→ **Exercise brief**: Leave the images out, and otherwise write out each entry exactly.

→ **Entries supplied**:
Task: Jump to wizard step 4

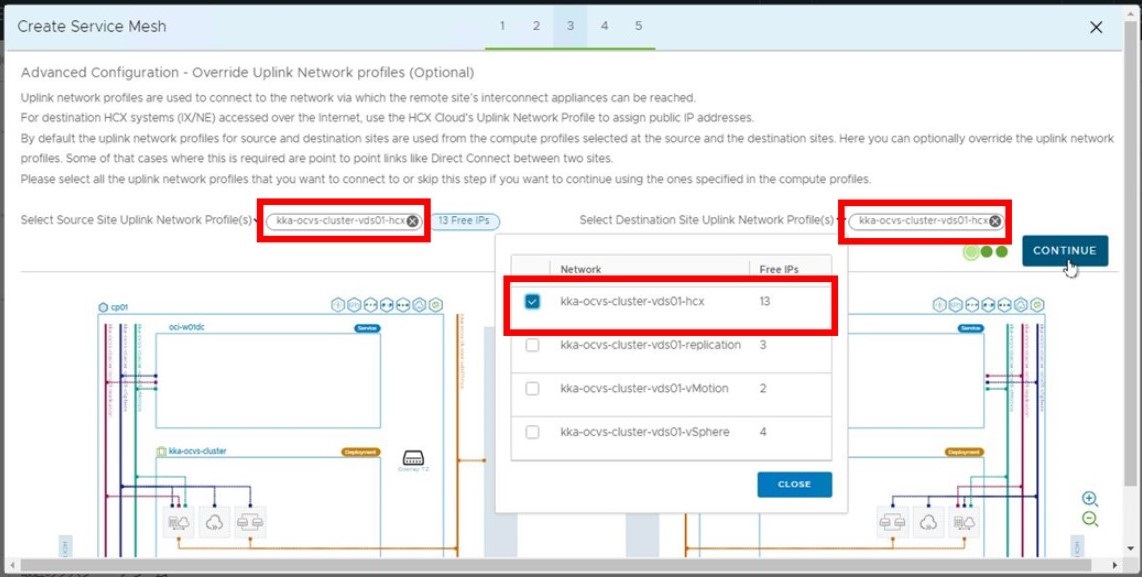Action: tap(604, 26)
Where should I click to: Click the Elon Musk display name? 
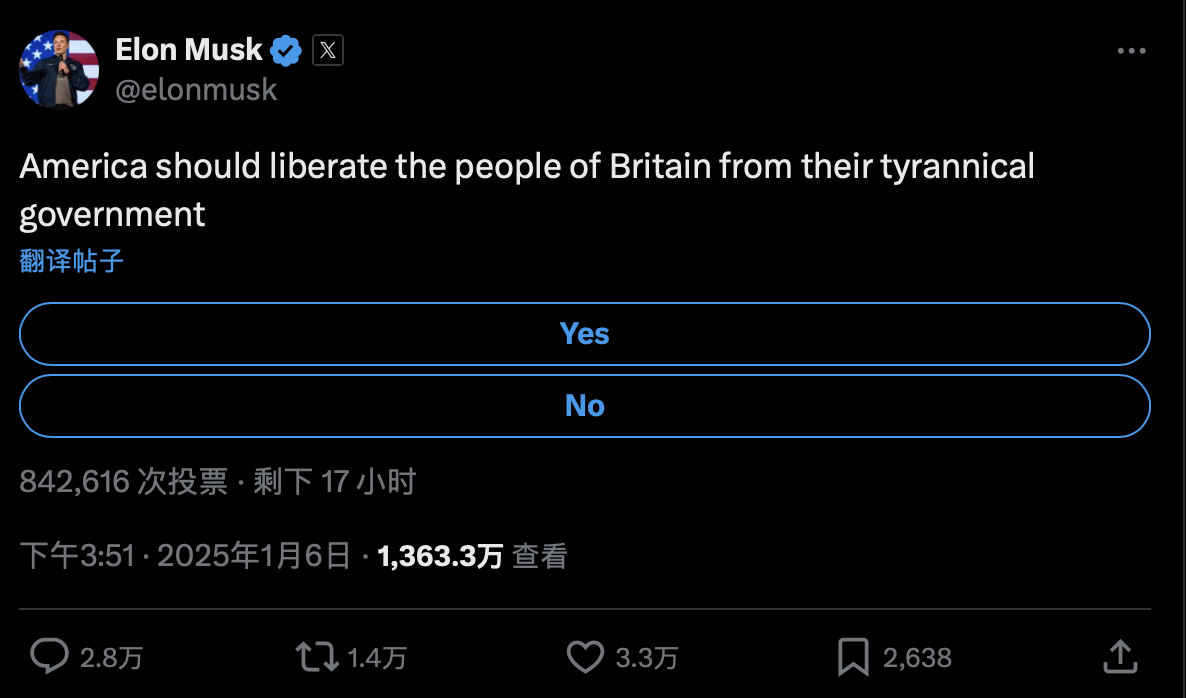click(x=189, y=49)
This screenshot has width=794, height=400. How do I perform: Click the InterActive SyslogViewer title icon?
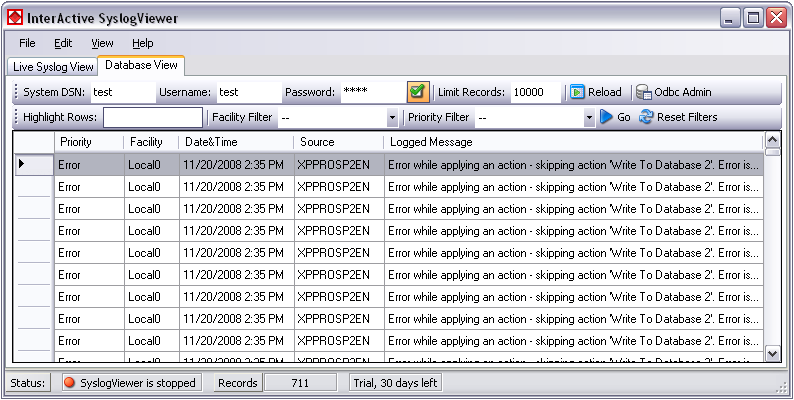tap(15, 17)
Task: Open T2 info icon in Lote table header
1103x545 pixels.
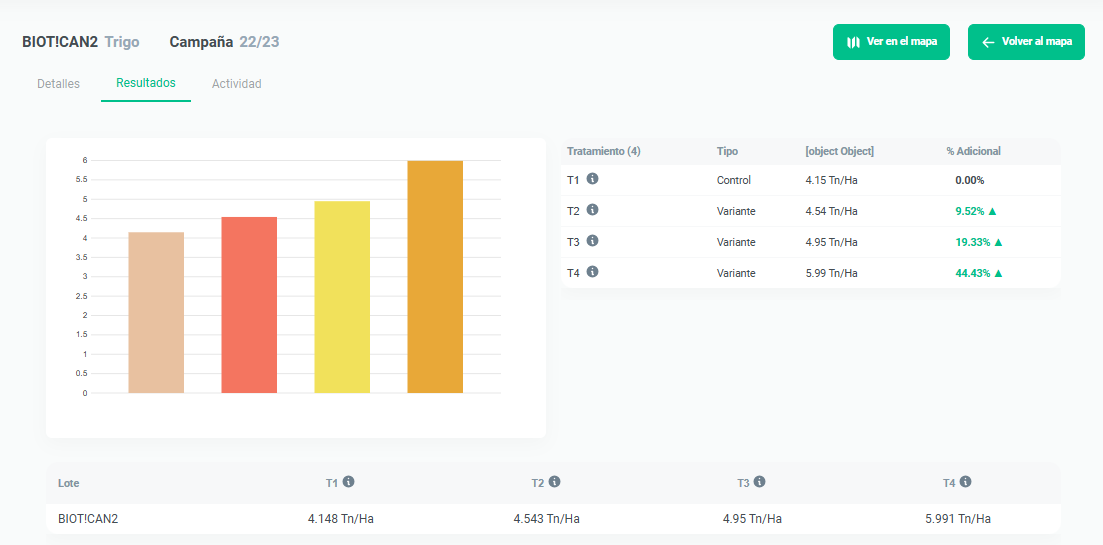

→ **Finished exercise**:
Task: Jump to wizard step 4

Action: tap(604, 26)
Where should I click to: Click the Elon Musk display name? 
click(x=189, y=49)
This screenshot has width=794, height=400. How do I perform: Click the InterActive SyslogViewer title icon?
tap(15, 17)
Task: Open T2 info icon in Lote table header
1103x545 pixels.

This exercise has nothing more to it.